SQL-Ledger Relicensed, Community Gagged

Ashley Gittins writes "Users of the popular accounting package SQL-Ledger were being kept in the dark about a recent license change. Two weeks ago a new version of the software was released but along with it came the silent change of license from GPLv2 to the 'SQL-Ledger Open Source License' — presumably in an effort to prevent future forks like LedgerSMB. As it turns out, the author was making deliberate attempts to prevent the community from finding out about the license change. No posts to the SQL-Ledger mailing lists asking about the license change were getting past moderation and direct questions to the author were going unanswered. Just recently the license was switched back to GPLv2. This behavior is not a first for this particular project, and is part of the reason for the original LedgerSMB fork. Does a project maintainer have an ethical obligation to notify his or her community of a license change? What about a legal obligation?"

Re:Simader

[daeg]

I came here to say the exact same thing. We have another OSS project that "integrates" with SQL-Ledger (I use that term very loosely) and I am replacing both with, uh, real programming. I am convinced that SQL-Ledger and other hobbled-together "open source" projects are merely fronts for greedy developers that hook businesses with the prospect of free, open source packages that can replace commercial packages that can run into the thousands for even the smallest of businesses. Then, when the company wants to do something more advanced, they find the code is such a steaming pile of crap that they hire the developer(s) to "fix it" for them.

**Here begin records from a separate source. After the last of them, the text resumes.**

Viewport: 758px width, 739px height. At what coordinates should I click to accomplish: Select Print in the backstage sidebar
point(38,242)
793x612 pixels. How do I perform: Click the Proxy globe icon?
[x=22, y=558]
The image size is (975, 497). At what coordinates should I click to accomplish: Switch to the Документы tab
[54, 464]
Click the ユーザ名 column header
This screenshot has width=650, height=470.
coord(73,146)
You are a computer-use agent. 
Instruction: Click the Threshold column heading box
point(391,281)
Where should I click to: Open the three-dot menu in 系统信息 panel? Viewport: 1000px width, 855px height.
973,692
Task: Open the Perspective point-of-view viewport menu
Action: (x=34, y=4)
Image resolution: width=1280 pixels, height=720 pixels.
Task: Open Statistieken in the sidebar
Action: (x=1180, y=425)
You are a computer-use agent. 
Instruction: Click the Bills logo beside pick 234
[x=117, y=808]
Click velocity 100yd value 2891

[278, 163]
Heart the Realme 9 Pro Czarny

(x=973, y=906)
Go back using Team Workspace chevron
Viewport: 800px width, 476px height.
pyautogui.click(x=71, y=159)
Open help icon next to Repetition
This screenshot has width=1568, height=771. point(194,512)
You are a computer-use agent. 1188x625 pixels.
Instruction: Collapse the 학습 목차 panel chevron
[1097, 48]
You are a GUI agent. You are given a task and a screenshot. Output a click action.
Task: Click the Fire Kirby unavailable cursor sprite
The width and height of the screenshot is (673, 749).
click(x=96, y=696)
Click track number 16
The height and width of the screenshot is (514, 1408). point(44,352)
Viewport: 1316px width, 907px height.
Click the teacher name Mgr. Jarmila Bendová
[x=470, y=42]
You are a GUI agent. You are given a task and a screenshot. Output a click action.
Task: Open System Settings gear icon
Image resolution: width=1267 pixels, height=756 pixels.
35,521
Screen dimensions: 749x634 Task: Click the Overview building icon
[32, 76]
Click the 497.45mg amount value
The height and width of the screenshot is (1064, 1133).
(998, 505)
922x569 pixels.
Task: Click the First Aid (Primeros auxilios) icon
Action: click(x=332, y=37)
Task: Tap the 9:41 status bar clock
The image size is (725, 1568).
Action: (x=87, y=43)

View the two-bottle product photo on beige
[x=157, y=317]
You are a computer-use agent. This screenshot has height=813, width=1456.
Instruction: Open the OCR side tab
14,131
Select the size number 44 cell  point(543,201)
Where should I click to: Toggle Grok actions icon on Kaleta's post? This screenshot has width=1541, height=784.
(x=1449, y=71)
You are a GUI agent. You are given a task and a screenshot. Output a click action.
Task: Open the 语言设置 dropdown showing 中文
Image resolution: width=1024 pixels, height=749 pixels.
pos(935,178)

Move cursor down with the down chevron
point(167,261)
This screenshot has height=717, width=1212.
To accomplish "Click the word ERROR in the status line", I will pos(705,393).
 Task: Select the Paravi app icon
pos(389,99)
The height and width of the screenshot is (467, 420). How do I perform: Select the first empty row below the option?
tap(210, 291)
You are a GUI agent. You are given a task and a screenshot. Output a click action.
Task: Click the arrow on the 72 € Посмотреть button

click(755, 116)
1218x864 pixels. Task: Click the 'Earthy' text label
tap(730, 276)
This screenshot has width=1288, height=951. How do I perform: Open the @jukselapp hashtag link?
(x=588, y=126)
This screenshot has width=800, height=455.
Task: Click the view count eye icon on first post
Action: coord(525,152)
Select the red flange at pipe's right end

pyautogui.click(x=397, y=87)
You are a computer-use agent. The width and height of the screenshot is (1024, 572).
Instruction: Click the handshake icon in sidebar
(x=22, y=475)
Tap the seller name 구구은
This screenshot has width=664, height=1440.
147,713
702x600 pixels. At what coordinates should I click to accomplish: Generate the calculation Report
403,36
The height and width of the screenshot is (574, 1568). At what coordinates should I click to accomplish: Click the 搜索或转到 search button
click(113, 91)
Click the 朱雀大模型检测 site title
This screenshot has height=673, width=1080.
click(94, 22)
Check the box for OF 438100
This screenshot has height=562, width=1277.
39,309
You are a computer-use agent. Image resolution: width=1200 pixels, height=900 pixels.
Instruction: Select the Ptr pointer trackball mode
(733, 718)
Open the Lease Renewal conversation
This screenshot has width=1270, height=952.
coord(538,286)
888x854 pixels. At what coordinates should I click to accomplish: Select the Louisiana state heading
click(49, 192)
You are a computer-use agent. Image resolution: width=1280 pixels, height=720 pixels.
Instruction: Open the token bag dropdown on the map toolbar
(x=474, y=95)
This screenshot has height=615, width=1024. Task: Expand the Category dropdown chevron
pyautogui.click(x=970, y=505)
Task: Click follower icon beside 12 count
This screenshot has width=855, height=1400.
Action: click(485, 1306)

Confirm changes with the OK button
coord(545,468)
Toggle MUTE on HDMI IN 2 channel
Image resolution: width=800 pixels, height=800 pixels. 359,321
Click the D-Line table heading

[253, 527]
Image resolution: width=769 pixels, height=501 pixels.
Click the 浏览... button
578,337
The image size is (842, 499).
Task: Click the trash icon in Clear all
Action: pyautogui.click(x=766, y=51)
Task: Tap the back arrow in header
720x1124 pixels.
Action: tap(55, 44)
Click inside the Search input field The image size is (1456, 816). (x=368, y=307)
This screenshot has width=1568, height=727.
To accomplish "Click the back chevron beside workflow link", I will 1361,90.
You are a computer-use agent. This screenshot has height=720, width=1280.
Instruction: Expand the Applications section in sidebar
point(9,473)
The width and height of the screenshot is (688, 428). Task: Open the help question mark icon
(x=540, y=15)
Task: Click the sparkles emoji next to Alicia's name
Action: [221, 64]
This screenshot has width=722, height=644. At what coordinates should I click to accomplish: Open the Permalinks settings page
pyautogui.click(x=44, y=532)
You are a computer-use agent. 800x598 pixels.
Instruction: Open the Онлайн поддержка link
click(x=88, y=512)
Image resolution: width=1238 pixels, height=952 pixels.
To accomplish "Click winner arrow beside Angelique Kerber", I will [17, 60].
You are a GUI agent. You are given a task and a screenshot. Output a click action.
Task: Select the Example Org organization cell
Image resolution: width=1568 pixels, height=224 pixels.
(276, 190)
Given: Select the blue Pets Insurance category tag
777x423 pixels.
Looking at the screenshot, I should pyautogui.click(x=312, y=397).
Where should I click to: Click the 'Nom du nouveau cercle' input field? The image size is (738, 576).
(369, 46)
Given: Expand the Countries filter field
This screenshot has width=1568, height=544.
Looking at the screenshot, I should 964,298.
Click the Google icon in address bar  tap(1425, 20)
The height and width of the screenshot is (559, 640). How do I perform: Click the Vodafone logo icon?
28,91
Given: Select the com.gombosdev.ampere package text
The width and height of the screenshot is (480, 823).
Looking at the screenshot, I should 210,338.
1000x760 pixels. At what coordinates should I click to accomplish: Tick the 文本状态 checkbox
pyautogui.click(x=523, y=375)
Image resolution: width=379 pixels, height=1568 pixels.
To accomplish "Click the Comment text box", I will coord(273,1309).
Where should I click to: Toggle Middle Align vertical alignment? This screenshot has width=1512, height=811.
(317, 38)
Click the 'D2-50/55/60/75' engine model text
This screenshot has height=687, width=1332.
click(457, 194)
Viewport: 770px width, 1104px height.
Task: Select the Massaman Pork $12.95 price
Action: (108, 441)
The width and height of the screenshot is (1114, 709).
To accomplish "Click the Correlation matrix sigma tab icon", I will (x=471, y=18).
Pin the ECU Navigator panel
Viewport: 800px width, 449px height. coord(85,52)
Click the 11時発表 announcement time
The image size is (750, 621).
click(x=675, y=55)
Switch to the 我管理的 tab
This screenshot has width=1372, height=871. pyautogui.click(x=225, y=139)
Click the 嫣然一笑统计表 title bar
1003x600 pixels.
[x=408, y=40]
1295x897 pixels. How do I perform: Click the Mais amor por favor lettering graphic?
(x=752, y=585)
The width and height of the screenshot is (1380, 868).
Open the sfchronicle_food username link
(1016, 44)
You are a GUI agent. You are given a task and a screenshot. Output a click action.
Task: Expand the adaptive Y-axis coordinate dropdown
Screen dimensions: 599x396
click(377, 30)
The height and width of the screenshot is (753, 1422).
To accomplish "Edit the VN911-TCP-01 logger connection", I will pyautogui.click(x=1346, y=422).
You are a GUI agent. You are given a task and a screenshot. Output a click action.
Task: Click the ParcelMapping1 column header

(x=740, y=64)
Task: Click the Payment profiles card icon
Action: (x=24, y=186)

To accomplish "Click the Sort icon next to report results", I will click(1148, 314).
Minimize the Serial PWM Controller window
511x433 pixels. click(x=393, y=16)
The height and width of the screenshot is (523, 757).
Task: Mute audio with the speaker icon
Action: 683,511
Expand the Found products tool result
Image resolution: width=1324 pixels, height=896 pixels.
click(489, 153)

Where to you think the LedgerSMB form came from?

[cheros]

The guys at LedgerSMB had exactly the same problem, and they're busy cleaning up the code. Their stance is different as they provide a service, not software, and they make more sense re Open Source approach to code.

I think the root problem is that the SQL Ledger guy didn't realise what Open Source meant when he 'opened' it. LedgerSMB seems more focused on simply being a reasonable product, and their focus is the SME market who coul dnever afford the gazillion dollar programs..

escrowe vital - was Re:Legal: No, Ethical: Maybe

[speculatrix]

if you have any sense when buying software, and you're big enough to make the vendor agree, then a code escrowe agreement is critical in case the vendor folds (sometimes even have a release condition predicated on the vendor being bought by another company who may abandon the product).

if you're subcontracting the software to another company, then make sure that you have full rights over the code and that you get regular SCCS/RCS/CVS/Subversion snapshots (you need to have direct access to the contractor's repository, don't rely on them to send you dumps) and verify that you can build everything from scratch and get the fully working version.

I've seen the results of failing to do this and the results can get pretty ugly!

SQL-Ledger = Cavalier Security

[The Breeze]

I never even tried SQL ledger, simply because while researching different Linux accounting packages I came across some post by one of the head guys, possibly this "Dieter" doorknob, replying to a user with something very much like the following:

"Well, I wouldn't worry about it. We are not that concerned with security because there's nothing that SQL Ledger works with that would be of interest to anyone except an accountant, and I don't think we need to worry about a bunch of rogue accountants."

That statement alone made me not want to touch the packae, even though it looked very nice otherwise.